En el coche de examen subimos tres futuros conductores y una examinadora, libreta en mano, gafas a mitad de nariz y muy mala leche. Un recorrido urbano para cada uno y desde el asiento trasero del coche, la «jueza» tildaba en sus planillas nuestra desgraciada travesía. En el primer intento, perdí. Motivo de dicho desastre: había quedado en un semáforo con la rueda delantera izquierda pisando una línea continua.

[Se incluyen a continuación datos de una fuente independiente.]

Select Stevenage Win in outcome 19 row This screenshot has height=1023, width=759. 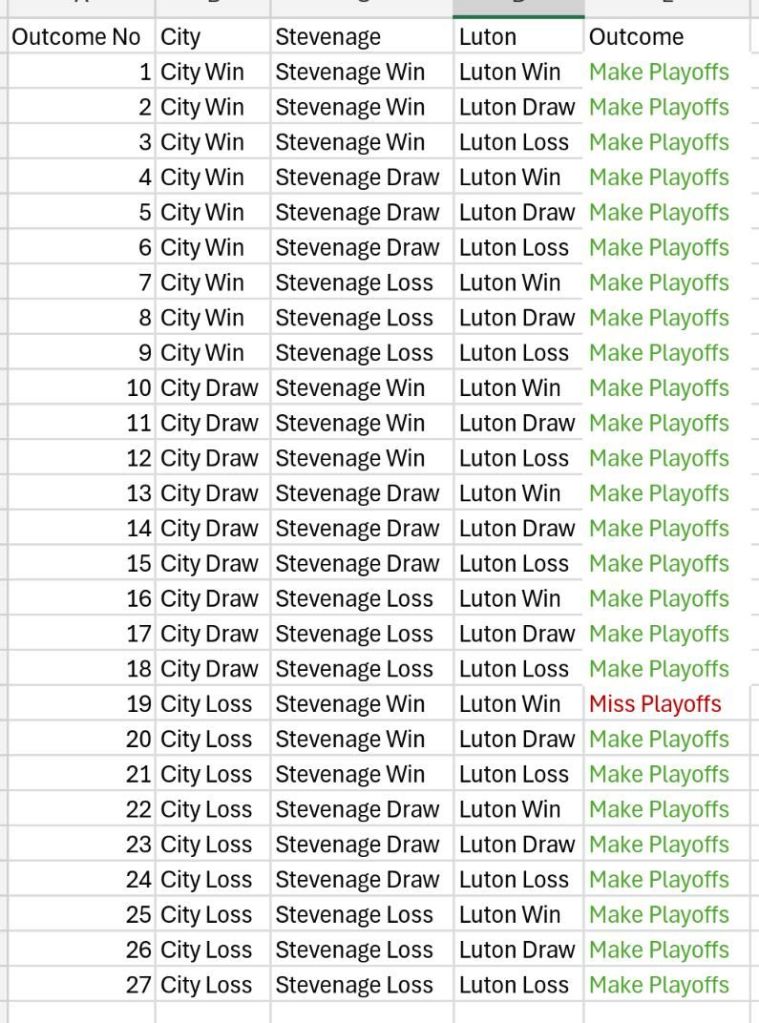coord(350,704)
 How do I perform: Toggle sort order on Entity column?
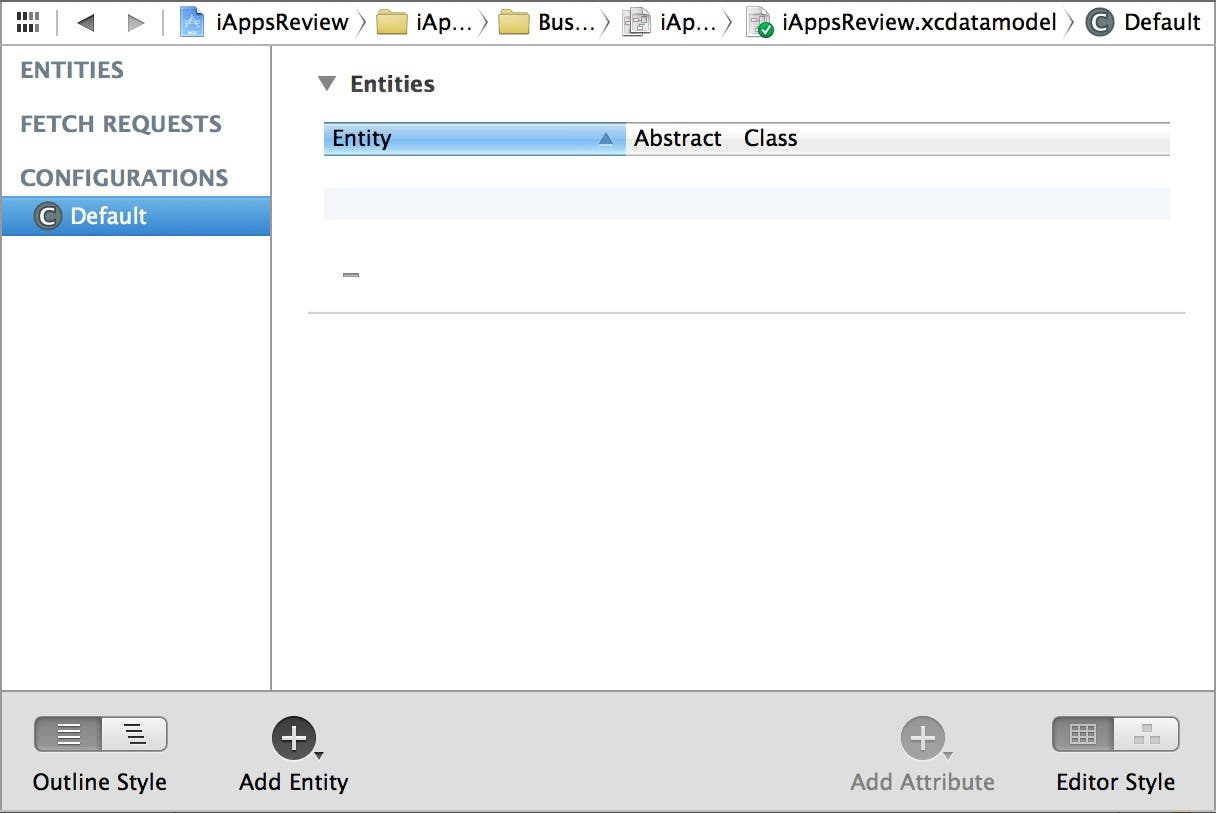pyautogui.click(x=605, y=139)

En el segundo intento a una semana de las vacaciones de ese verano subí, no sin antes haberme puesto ojos por todos lados. Ojos en la nuca, ojos en las orejas, ojos en todo porque no se me podía pasar nada y además, llevaba invertido en todo este tema mucha pasta. Juré que si lo perdía sería de allí en más un eterno peatón y viajero del transporte público. Esa mañana los dioses estaban conmigo. Creo que podía teletransportarme unos metros delante del coche para poder anticiparme a las señales, repintar las líneas del asfalto que estuvieran gastadas y descoloridas pero al final de mi recorrido por la ciudad no tenía esa confianza de sentir que lo había logrado. Fue necesario esperar a que todos hiciéramos la ruta para que al final de la misma la señorita Rottenmayer me dijera aquellas gloriosas palabras: «Has aprobado».
Cuatro días después fui a recoger la licencia. Con mi foto, con todos los años acumulados desde los ‘80, estaba capacitado para conducir por estas tierras. Salí más contento que mono con caramelos; ahora sí podía pensar en buscarme un vehículo para circular como el que más.
Creo que fueron un par de semanas después, mientras viajaba al trabajo en el metro leyendo el periódico que supe la noticia. España, a partir de esa semana, tenía un convenio con Uruguay para la validación de las licencias de conducir con un trámite muy sencillo. Llevar la uruguaya y salir con la española por tan solo 14 euros. Al principio me cabreé mucho, por el tiempo, por el costo, por los nervios. Pero luego supe que todo el periplo realizado me había puesto en órbita y había ganado conocimientos que de otra manera no los tendría. Conducir aquí es mucho más fácil que en Montevideo; pero lo es, gracias a que todos los que circulan conocen a ciencia cierta las reglas de juego. La importancia y valor de la licencia de conducir aparte de lo que significa obtenerla, tienen el valor agregado de la pérdida de puntos, cosa que intensifica la conciencia del volante.
Los jóvenes, futuros portadores de la letra «L» en su matrícula, que hoy pujan por su licencia tiene que hacer todo el recorrido, el periplo, la autoescuela y el mismo esquema de exámenes; tan solo los inmigrantes con convenio acceden al cambio automático de papeles. Los futuros conductores salen a la calle preparados y eso mantiene la facilidad de circulación y el respeto recíproco. Las excepciones y defectos se pagan con multas, muchas multas imposibles de evadir, con pérdida de puntos y de habilitación para conducir y hasta con prisión o trabajos sociales. Creo que después del DNI, la licencia de conducir es sin dudas, la documentación personal más importante y no tan solo un trozo de papel plastificado.